An electric automobile is a vehicle using batteries as power source. Since the electric automobile has a smaller adverse effect on the environment than traditional automobiles, the electric automobile is the development trend of future automobiles as the requirements for energy conservation and emission reduction for automobiles continuously increases.
The batteries of the electric automobile generate heat during operation, which increases the temperature of the batteries, and the longer the batteries operate, and the more heat the batteries accumulate, thus the temperature of the batteries gets higher. If the batteries are not cooled in time, the working performance and service life of batteries will be adversely influenced. In the conventional technology, batteries of the electric automobile are generally cooled by a battery cooling system, the cooling capacity of which is generally provided by an air conditioning system of the electric automobile.
In general, the battery cooling system includes a plate heat exchanger and a thermal expansion valve. The plate heat exchanger substantially has two kinds of structures, one kind is formed by stacking a series of heat exchanging plates with certain corrugations, and the other kind employs fin structures between heat exchanging plates as flow passages. Both structures may form a passage for an interaction between the two kinds of media to realize heat exchange between the two kinds of media. When the plate heat exchanger is applied in the battery cooling system, two kinds of media in the passage are a refrigerant and a cooling liquid.
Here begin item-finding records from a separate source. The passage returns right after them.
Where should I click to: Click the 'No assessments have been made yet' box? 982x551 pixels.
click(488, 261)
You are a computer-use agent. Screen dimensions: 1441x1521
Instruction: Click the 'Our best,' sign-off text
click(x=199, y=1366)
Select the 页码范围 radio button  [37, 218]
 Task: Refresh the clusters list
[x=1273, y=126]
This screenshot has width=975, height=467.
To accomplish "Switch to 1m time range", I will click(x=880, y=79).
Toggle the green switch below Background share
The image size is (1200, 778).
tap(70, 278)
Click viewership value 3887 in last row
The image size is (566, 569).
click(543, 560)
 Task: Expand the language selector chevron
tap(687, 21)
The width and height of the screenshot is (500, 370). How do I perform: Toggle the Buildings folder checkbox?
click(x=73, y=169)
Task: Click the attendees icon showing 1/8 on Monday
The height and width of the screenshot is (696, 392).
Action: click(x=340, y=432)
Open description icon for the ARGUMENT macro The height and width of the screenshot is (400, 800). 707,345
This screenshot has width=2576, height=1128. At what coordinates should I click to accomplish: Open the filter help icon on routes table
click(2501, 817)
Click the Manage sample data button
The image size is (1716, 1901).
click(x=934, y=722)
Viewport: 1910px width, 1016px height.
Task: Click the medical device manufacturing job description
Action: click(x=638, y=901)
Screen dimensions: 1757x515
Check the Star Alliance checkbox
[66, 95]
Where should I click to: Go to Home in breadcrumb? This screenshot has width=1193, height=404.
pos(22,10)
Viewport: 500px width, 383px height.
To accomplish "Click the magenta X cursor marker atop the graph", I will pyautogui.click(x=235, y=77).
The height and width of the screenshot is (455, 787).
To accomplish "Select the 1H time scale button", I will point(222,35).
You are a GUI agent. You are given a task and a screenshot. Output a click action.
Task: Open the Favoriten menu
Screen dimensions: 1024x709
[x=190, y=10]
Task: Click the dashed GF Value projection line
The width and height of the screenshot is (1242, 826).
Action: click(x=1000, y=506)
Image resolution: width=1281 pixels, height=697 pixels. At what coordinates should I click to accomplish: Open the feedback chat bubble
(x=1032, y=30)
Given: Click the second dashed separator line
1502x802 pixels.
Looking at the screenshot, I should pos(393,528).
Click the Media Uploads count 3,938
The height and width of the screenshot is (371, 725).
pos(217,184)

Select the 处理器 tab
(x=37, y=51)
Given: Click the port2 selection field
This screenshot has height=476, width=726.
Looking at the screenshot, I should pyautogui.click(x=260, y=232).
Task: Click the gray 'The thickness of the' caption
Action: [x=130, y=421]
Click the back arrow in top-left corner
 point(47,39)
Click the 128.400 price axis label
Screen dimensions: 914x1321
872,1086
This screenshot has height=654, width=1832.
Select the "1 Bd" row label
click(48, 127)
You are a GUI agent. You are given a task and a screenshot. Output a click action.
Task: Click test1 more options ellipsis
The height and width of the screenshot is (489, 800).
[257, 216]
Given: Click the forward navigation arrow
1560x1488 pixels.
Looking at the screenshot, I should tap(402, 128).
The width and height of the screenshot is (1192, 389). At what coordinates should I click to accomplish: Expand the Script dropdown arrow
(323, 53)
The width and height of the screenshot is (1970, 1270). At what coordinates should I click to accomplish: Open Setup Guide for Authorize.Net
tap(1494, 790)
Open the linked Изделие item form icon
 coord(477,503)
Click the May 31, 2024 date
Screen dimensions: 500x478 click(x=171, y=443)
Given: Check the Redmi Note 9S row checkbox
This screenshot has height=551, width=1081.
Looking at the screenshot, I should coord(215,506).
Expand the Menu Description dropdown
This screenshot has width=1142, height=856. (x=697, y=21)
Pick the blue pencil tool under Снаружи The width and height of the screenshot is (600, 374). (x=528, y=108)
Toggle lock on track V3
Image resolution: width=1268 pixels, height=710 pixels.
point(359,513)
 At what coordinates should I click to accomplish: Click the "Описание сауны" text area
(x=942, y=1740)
The principle of the battery cooling system is described as follows, after flowing out of a thermal expansion valve, the refrigerant cools the cooling liquid via the plate heat exchanger, and then the cooling liquid cools the batteries via a battery cooling plate.
Reference is made to FIG. 1. The connection between a conventional plate heat exchanger 1′ and a thermal expansion valve 2′ is realized by leading out connecting pipes 3′ at a refrigerant inlet and a refrigerant outlet of the plate heat exchanger 1′ to connect to the thermal expansion valve 2′. However, this indirect connection has the following disadvantages.
1. Since the plate heat exchanger 1′ and the thermal expansion valve 2′ has a complicated connection structure, the assembly has a large volume, and is inconvenient to be installed inside the automobile.
2. The plate heat exchanger 1′ and the thermal expansion valve 2′ are connected by pipelines, thus there are many parts, and the cost is relatively high.
3. Connection pipelines between the plate heat exchanger 1′ and the thermal expansion valve 2′ are long, thus the whole assembly has a poor vibration-proof performance, and ruptures of the connection pipe and other phenomena are apt to occur.
4. As pipelines and other materials are added, the whole assembly has a heavy weight.
5. The refrigerant needs to pass through the pipelines to flow from the thermal expansion valve to the plate heat exchanger, which is bound to adversely affect the refrigeration effect.
Therefore, an urgent technical issue to be addressed by the person skilled in the art is to integrate a heat exchanger with other parts, to enable the heat exchanger to be directly connected to the expansion valve, so as to enable the heat exchanger to have a compact structure, a good vibration-proof performance, a low cost and be easy to install.